> [EXTRACTED TEXT]
******
We hope that you had a fantastic summer and are excited for fall!  In this newsletter we are discussing the causes and treatment of jaw pain.  We hope you find this month's newsletter helpful and please write to for any topics you would like to see covered!

Featured Article: 

Dealing with Jaw Pain

If you have experienced pain while biting or chewing, or felt tenderness in and around your ears, then you know what it feels like to have jaw pain.

What Is TMJ?

Many people suffer from temporomandibular joint pain (TMJ pain), which refers to pain in the jaw joint. This TMJ is made up of muscles, tendons, ligaments and bones, and an injury to any of these structures can cause pain in the jaw.

What Are the Symptoms?

Symptoms of TMJ include: sore jaw muscles, ear pain, headaches, pain in the cheeks or temples, jaw clicking or popping, difficulty opening one’s mouth, and/or locking of the jaw.

What Causes My Jaw Pain?

TMJ pain can be caused by a number of issues. Some issues are caused by the teeth (i.e. toothaches, infections, teeth grinding, or direct trauma) or by other issues (poor posture, neck issues, arthritis, whiplash, and muscle imbalances).  Your physiotherapist at Peak Physical Therapy can assess your TMJ to see what may be causing the issue, and help you feel better faster!

What Can I Do?

To help you regain comfort from TMJ related pain, here are a few tips from your physiotherapist at Peak Physical Therapy:

-Book in to see your physiotherapist.  After an assessment, your physiotherapist can determine if your issue is related to your teeth or to muscle imbalances and joint issues.  If your problem is due to dental issues, your physiotherapist will guide you with the next steps to take.
******
> [SUPPLIED INFORMATION]
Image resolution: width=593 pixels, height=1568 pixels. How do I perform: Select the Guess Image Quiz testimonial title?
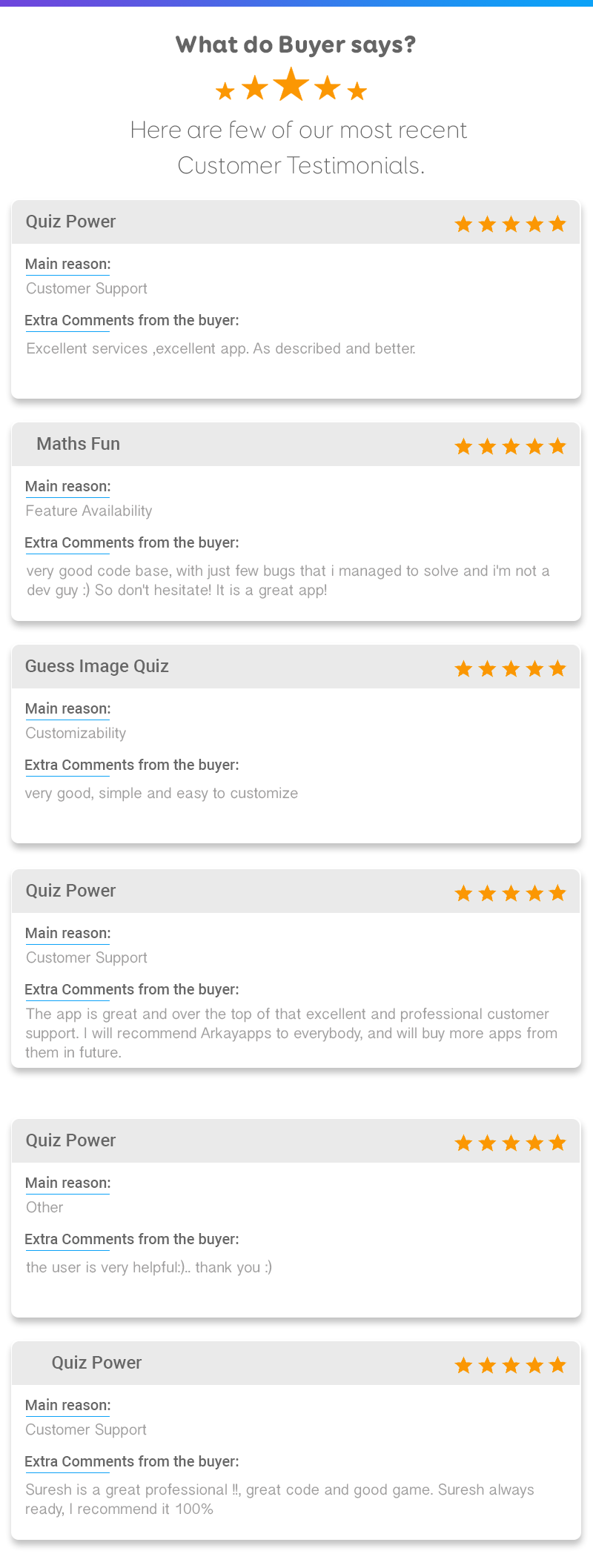[x=97, y=666]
******
> [WHAT IS NEEDED] According to the jaw pain newsletter, what structures make up the TMJ?

> [RESPONSE TO THE TASK] Muscles, tendons, ligaments and bones.